Microfibre technology was a quiet revolution in the early 1990s. Cleaning products like mops and cloths could clean most hard surfaces without detergent. And microfibre paint tools proved useful for some situations.

Microfibre rollers and paint brushes didn’t replace conventional rollers and brushes. Rather, they were used for some more specialised situations. It is important to know when a microfibre roller of brush offers an advantage.

What Are Microfibre Rollers?

Microfibres are extremely fine, about 1/5th the thickness of a human hair, so about one denier. This extreme thinness makes the cloth very soft and very smooth.
Microfibre rollers are like a normal roller, except that they have a top layer of microfibres. This top layer is affixed with heat, so it is durable, and the fibres will very rarely become detached from the roller. This prevents fibres getting stuck in the paint.

A great advantage of microfibre is that it will not scratch surfaces. But we must be careful to make sure no grit gets caught in the fibre surface, because this grit will cause scratches.

Microfibre are great at absorbing liquids, especially thicker oil based liquids like paint. So they work well as paint rollers and brushes. They can hold up to 4 times the paint of a regular roller.

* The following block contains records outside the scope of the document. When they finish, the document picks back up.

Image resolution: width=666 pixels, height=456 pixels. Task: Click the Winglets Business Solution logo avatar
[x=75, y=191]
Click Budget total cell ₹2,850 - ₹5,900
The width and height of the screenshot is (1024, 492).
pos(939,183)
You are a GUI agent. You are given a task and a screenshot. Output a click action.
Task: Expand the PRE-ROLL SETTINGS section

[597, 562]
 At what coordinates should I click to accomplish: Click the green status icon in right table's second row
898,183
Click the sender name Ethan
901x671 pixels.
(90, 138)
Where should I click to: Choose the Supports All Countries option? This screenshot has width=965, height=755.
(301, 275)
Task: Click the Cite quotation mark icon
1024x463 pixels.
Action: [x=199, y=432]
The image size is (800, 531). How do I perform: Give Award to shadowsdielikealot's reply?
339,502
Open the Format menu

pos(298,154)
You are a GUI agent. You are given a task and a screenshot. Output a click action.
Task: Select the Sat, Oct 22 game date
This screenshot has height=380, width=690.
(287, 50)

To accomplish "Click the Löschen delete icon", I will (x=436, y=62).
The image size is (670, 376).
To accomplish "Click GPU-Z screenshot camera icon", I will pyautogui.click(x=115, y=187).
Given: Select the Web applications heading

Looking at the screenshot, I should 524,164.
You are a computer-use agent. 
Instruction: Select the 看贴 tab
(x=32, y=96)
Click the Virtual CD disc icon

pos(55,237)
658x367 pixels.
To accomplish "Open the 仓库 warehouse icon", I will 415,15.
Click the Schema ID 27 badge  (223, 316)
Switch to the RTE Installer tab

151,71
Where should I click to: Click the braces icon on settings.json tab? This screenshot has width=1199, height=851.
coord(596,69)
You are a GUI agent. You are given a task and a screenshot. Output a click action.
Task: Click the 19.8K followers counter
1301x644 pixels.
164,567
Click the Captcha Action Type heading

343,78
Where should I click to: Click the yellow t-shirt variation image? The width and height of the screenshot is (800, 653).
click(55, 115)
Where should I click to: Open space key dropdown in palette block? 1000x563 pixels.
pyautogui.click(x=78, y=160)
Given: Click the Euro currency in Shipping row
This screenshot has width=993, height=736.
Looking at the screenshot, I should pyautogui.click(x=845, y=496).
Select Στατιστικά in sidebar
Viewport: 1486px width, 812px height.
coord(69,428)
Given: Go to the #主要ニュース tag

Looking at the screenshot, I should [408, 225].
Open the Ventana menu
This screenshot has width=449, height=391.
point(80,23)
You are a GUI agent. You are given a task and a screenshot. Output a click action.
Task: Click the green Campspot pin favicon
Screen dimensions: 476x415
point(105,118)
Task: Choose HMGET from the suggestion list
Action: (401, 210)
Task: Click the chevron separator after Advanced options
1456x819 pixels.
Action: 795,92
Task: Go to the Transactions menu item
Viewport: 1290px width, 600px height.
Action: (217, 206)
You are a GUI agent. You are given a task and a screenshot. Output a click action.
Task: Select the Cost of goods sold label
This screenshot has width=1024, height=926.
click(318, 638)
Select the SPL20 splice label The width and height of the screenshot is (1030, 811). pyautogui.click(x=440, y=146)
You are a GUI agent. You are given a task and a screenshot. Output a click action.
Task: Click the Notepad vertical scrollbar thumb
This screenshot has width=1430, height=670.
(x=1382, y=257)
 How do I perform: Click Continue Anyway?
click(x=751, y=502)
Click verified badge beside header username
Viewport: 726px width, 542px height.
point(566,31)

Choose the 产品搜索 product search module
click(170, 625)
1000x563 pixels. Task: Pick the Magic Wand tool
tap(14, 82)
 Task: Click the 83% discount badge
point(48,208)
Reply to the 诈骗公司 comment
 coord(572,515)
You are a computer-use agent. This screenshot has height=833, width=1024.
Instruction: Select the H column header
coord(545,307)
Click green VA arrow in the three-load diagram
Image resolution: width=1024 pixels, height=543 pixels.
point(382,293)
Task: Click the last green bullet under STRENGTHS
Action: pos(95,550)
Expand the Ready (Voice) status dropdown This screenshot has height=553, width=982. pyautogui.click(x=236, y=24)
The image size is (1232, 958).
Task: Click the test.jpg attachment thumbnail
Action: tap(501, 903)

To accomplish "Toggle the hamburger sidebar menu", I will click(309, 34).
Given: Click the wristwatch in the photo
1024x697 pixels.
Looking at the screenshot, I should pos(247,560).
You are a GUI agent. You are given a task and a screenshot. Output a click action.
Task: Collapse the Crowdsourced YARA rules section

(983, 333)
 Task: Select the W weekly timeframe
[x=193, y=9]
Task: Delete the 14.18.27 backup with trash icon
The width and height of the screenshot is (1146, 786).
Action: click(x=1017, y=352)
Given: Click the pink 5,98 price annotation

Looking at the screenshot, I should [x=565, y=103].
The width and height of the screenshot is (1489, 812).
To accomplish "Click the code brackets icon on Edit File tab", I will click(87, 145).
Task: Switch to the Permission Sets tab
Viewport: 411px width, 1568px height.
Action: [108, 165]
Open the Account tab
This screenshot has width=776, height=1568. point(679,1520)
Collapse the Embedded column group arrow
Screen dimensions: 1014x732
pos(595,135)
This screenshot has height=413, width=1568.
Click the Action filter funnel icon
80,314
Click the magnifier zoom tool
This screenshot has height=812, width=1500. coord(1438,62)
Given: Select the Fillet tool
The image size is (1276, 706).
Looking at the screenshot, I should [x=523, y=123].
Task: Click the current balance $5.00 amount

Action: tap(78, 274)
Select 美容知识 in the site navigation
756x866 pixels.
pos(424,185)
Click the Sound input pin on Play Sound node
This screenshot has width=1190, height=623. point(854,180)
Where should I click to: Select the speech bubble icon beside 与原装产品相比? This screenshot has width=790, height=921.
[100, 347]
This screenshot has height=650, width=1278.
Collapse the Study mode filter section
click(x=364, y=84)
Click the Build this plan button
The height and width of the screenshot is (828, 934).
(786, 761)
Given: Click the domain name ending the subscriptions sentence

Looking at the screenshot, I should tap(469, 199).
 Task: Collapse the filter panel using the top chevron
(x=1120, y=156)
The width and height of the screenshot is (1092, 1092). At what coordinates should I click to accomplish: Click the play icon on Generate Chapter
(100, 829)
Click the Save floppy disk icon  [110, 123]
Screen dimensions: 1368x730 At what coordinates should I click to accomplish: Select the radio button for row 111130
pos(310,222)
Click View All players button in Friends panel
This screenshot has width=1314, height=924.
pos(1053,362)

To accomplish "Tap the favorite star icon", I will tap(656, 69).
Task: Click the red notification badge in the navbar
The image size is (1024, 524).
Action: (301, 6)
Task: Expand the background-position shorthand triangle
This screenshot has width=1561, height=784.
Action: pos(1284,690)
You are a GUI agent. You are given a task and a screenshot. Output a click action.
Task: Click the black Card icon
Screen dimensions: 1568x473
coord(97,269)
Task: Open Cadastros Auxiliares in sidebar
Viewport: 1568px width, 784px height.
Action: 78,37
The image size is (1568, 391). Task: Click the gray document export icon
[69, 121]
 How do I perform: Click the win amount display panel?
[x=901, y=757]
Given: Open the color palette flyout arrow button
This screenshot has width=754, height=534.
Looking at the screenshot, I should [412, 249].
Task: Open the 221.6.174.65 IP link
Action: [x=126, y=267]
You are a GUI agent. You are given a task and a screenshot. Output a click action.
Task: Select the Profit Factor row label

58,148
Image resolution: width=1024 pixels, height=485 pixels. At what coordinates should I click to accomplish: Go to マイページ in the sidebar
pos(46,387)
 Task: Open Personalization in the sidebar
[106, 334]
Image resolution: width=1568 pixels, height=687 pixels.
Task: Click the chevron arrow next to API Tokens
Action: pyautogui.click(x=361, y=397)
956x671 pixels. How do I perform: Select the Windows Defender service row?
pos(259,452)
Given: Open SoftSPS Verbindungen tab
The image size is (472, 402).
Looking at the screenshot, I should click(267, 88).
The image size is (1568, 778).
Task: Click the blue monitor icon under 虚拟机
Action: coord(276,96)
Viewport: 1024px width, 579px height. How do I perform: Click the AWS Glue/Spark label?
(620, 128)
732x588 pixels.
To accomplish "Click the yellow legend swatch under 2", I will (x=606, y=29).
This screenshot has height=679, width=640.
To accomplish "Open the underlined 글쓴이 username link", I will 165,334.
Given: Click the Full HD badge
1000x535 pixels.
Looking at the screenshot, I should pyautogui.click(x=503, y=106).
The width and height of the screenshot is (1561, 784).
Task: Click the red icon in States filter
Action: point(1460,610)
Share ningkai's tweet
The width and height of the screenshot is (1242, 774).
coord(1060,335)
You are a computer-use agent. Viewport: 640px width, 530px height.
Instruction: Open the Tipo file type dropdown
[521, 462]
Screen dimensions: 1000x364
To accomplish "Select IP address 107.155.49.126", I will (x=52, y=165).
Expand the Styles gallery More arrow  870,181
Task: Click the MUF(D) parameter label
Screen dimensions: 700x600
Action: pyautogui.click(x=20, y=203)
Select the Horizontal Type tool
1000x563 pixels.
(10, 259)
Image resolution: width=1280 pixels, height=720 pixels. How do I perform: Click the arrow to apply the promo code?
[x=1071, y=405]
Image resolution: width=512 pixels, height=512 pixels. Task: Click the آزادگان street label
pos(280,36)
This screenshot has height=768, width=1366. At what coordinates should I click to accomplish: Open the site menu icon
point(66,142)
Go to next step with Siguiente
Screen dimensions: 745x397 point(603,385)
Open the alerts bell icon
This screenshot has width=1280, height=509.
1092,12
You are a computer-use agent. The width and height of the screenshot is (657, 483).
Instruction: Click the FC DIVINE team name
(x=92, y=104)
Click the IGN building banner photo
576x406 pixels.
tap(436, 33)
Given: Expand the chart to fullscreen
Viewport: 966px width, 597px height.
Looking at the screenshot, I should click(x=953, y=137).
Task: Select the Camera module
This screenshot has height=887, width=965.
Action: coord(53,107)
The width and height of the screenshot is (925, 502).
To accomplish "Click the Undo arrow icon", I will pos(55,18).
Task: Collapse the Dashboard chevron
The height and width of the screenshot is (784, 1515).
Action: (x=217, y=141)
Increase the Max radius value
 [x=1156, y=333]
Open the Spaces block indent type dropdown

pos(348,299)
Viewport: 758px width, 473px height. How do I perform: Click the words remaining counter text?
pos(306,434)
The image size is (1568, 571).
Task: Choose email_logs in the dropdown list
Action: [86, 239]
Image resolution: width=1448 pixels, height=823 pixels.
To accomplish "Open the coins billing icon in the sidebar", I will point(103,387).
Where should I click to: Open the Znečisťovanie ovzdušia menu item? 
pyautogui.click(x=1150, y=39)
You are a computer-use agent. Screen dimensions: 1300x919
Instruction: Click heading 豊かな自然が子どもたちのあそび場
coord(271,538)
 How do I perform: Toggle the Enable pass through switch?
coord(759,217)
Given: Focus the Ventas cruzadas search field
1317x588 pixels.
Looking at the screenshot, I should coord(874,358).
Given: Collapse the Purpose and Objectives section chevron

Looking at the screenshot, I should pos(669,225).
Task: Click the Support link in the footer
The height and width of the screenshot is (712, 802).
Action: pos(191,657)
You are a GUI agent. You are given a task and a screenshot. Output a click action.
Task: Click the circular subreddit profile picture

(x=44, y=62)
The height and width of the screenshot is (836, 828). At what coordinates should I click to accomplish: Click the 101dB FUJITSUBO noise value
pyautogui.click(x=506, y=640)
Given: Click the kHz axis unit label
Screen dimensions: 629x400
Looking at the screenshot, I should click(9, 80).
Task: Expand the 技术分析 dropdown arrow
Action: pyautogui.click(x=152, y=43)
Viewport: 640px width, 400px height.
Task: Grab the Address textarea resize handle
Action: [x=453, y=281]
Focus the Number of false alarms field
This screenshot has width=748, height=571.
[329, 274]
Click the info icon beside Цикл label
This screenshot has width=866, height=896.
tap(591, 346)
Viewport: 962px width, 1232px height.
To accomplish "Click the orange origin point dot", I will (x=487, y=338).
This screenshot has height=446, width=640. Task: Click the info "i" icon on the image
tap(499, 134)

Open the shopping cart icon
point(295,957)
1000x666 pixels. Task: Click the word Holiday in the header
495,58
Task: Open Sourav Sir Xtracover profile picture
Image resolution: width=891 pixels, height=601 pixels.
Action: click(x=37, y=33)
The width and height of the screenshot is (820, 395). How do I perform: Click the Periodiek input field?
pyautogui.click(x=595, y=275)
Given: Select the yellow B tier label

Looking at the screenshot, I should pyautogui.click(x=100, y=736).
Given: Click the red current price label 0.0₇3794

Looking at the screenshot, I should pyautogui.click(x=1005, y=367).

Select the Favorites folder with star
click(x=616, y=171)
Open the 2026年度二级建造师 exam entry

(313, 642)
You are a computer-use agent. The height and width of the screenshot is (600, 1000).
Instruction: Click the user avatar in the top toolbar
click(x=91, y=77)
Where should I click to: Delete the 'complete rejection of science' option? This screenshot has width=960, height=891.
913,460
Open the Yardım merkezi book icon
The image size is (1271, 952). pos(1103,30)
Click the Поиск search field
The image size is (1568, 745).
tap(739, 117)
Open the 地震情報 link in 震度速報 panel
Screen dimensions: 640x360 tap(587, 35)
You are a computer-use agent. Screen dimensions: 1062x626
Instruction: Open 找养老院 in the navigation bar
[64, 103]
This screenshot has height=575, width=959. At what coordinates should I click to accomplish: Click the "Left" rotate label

The high absorption and non-scratch properties of microfibre means the rollers and brushes leave a very smooth finish.

When to Microfibre Rollers?

If we are using gloss paint the microfibre roller will give a very smooth finish. And the painting can be done a little faster because of how the microfibre holds more paint.

If we use matt paint or eggshell paint then microfibre will work well, allowing the painting to be done quickly by holding more paint. But as these matt/eggshell paints are not shiny so the extra smoothness will make minimal difference. They will, however, give a neater result that is probably a touch smoother than other rollers and brushes.

Do not use microfibre on rough surfaces like brick or cement. These rough surfaces will ruin the microfibre, and will never have a smooth finish.